▶ Records to use
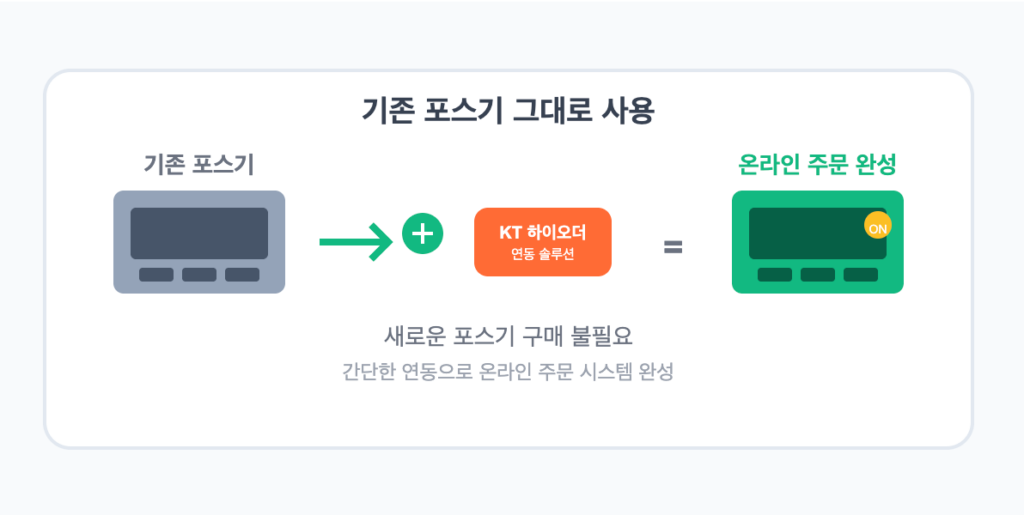1024x515 pixels.
Task: Click the gray 기존 포스기 label
Action: point(199,165)
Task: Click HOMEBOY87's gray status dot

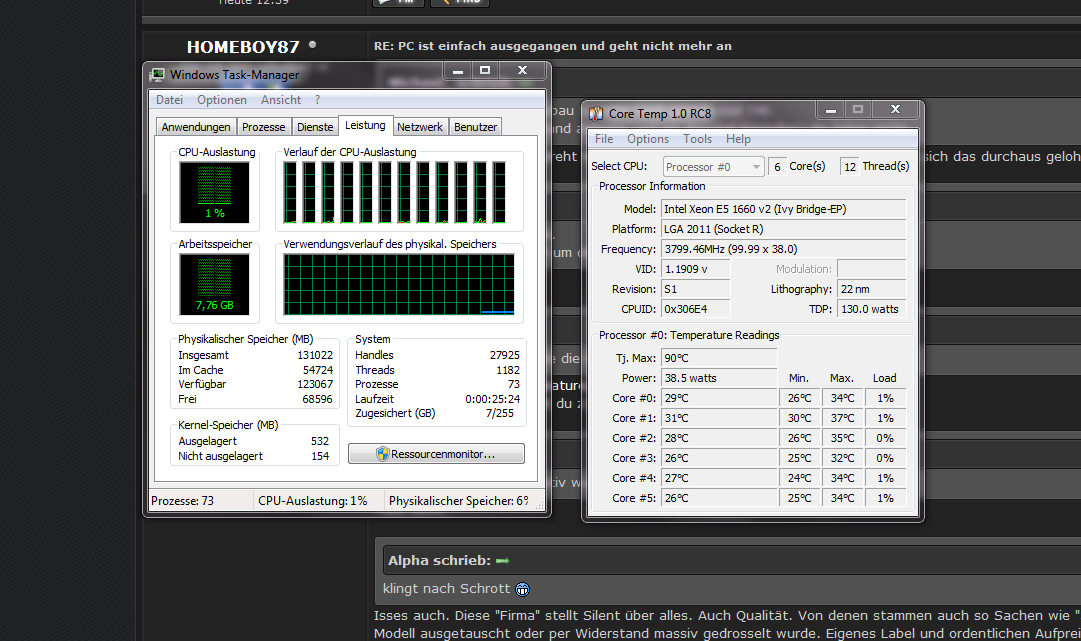Action: [x=313, y=45]
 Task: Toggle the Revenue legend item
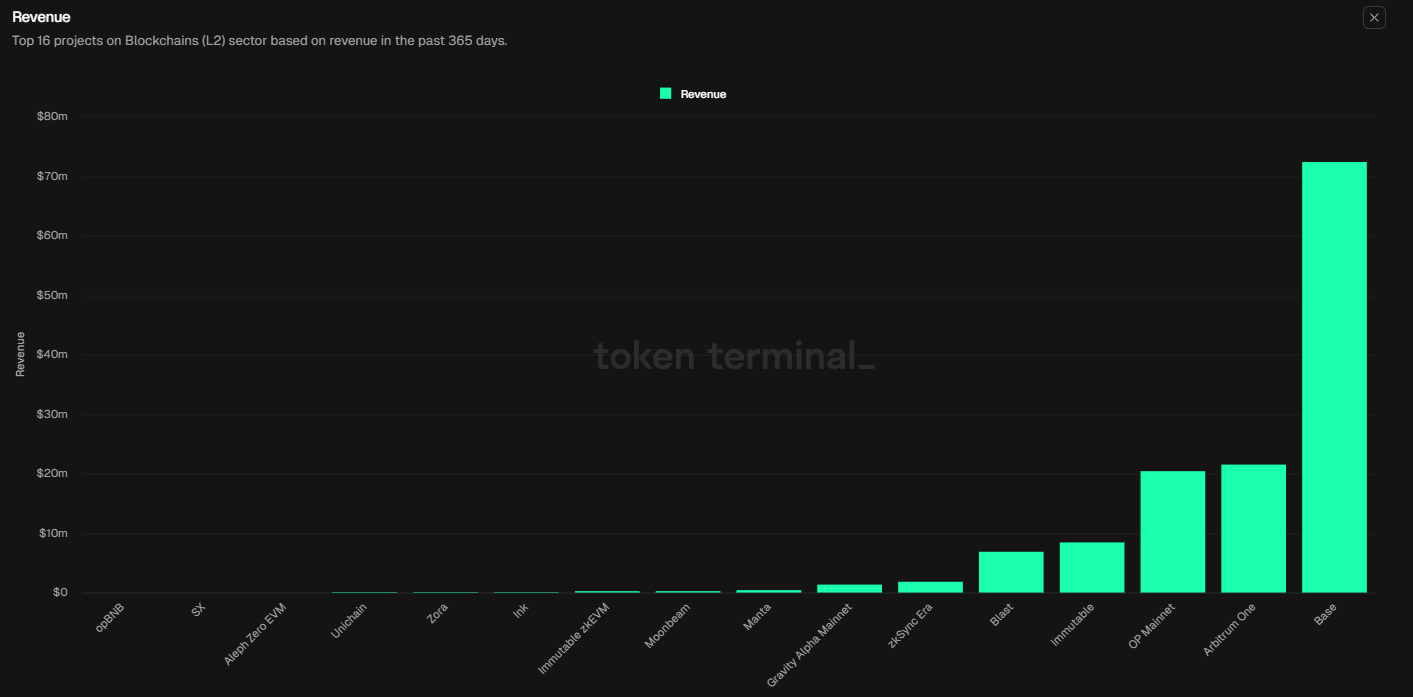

▶ Work required
After locating the line containing "Task: Click HOMEBOY87's gray status dot" in the entries above, repeat only it and each later line through the end, exactly, without any pictures.

▶ Exercise result
Task: Click HOMEBOY87's gray status dot

Action: [x=313, y=45]
 Task: Toggle the Revenue legend item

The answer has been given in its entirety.